DETAILED ACTION
Notice of Pre-AIA or AIA Status
The present application, filed on or after March 16, 2013, is being examined under the first inventor to file provisions of the AIA .
Status of Claims
This action is in response to Applicant’s Request for Reconsideration dated 12/10/2025.
Claim(s) 1-10 and 15-29 are currently pending.
Claim(s) 1 has been amended.
Claim(s) 11-14 have been cancelled.
Claim(s) 26-29 have been added
Response to Arguments
Applicant’s arguments, see Remarks filed 12/10/2025, with respect to the rejection(s) of claims 1-25 under 35 U.S.C. 112(b) have been fully considered and are persuasive. The amendments to claim 1 overcome the previous rejection(s).

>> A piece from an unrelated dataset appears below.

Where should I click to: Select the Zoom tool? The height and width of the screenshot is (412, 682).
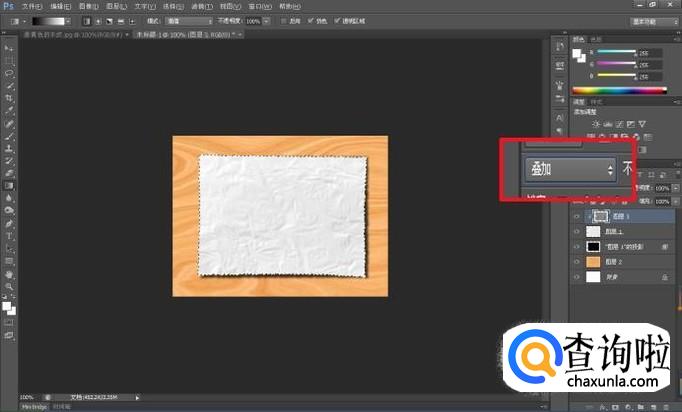pyautogui.click(x=9, y=285)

Accordingly, the rejection(s) of claims 1-25 under 35 U.S.C. 112(b) has been withdrawn.
Applicant’s arguments, see Remarks filed 12/10/2025, with respect to the rejection(s) of claims 1 and 19-25 under 35 U.S.C. 102(a)(1) as being anticipated by Kyougoku have been fully considered and are persuasive. Accordingly, the rejection(s) of claims 1 and 19-25 under 35 U.S.C. 102(a)(1) has been withdrawn.

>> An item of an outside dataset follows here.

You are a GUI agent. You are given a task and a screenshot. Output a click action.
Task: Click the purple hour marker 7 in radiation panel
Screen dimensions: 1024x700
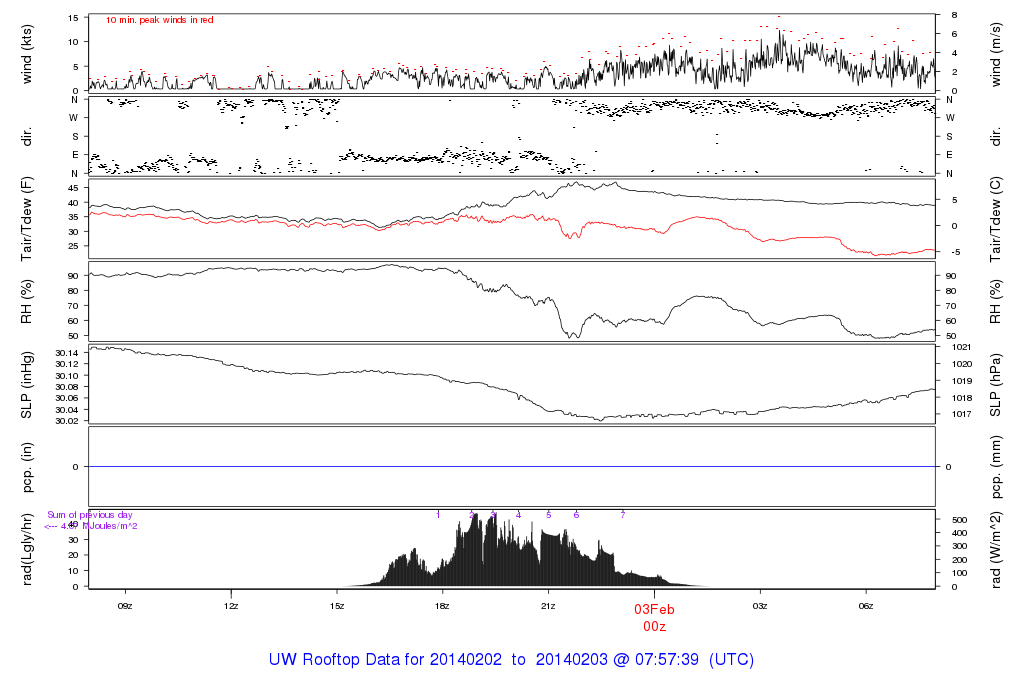tap(623, 514)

Applicant’s arguments, see Remarks filed 12/10/2025, with respect to the rejection(s) of claims 1-18 under 35 U.S.C. 103 over Stark in view of Kyougoku have been fully considered and are persuasive. Accordingly, the rejection(s) of claims 1-18 under 35 U.S.C. 103 has been withdrawn.
New claim 29 is rejected under 35 U.S.C. 112(b) and 35 U.S.C. 102 as set forth below.
Claim Rejections - 35 USC § 112
The following is a quotation of 35 U.S.C. 112(b):
(b) CONCLUSION.—The specification shall conclude with one or more claims particularly pointing out and distinctly claiming the subject matter which the inventor or a joint inventor regards as the invention.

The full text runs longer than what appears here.